Características agronômicas e resistência
A BRS Carinás apresenta crescimento mais ereto e porte elevado, sem registros de acamamento mesmo sob alta produção de biomassa, o que facilita o manejo e a utilização da pastagem.
Em relação à tolerância ao encharcamento, os testes iniciais indicam desempenho semelhante ao de cultivares como Marandu e Xaraés. Novas avaliações em solos mal drenados ainda serão conduzidas.
Potencial em sistemas de Integração Lavoura-Pecuária
A cultivar também se destaca em sistemas de Integração Lavoura-Pecuária (ILP). Em consórcio com milho, não houve impacto negativo sobre a produtividade da cultura agrícola, além de apresentar bom estabelecimento com baixa taxa de semeadura.
Na entressafra, a produção de forragem foi até 70% superior à de espécies como Brachiaria ruziziensis, ampliando a oferta de alimento ao rebanho e melhorando a cobertura do solo.
Outro destaque é a rápida rebrotação, com acúmulo de até quatro toneladas de matéria seca em apenas 60 dias no início das chuvas.
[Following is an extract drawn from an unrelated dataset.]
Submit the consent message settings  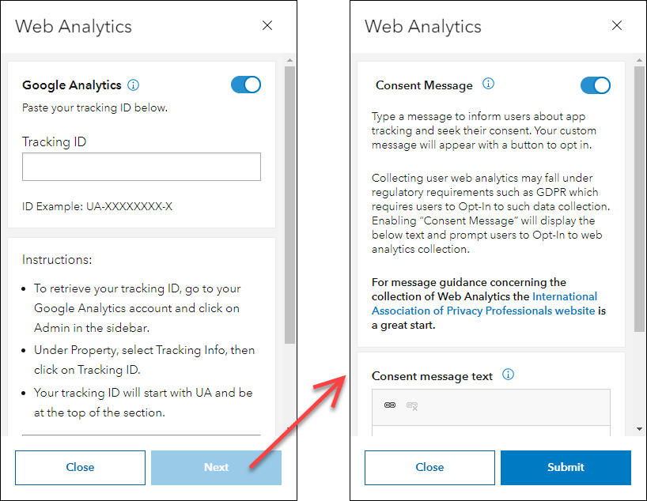566,467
Benefícios para o solo e redução de custos
No sistema com soja, cerca de 80% da palhada produzida pela BRS Carinás se decompõe em até 120 dias, favorecendo a ciclagem de nutrientes e a fertilidade do solo.
Esse processo pode representar aporte nutricional equivalente a aproximadamente:
- 100 kg de ureia
- 40 kg de superfosfato simples
- 80 kg de cloreto de potássio
A contribuição reduz a necessidade de fertilizantes industriais, gerando economia ao produtor e maior sustentabilidade ao sistema produtivo.
A cultivar também apresenta fácil controle com herbicidas, o que facilita sua integração em sistemas agrícolas rotacionados.
Disponibilidade de sementes no mercado
As sementes da BRS Carinás estarão disponíveis aos produtores a partir do início do segundo semestre, por meio de associados da Unipasto. O lançamento já conta com oferta inicial, permitindo rápida adoção da tecnologia no campo.
Perspectivas para a pecuária brasileira
De acordo com a Embrapa, a BRS Carinás atende à crescente demanda por sistemas mais produtivos e sustentáveis. A expectativa é de ampliação do uso não apenas no Cerrado, mas também em outros biomas brasileiros e em países da América Latina que utilizam sistemas baseados em Brachiaria decumbens.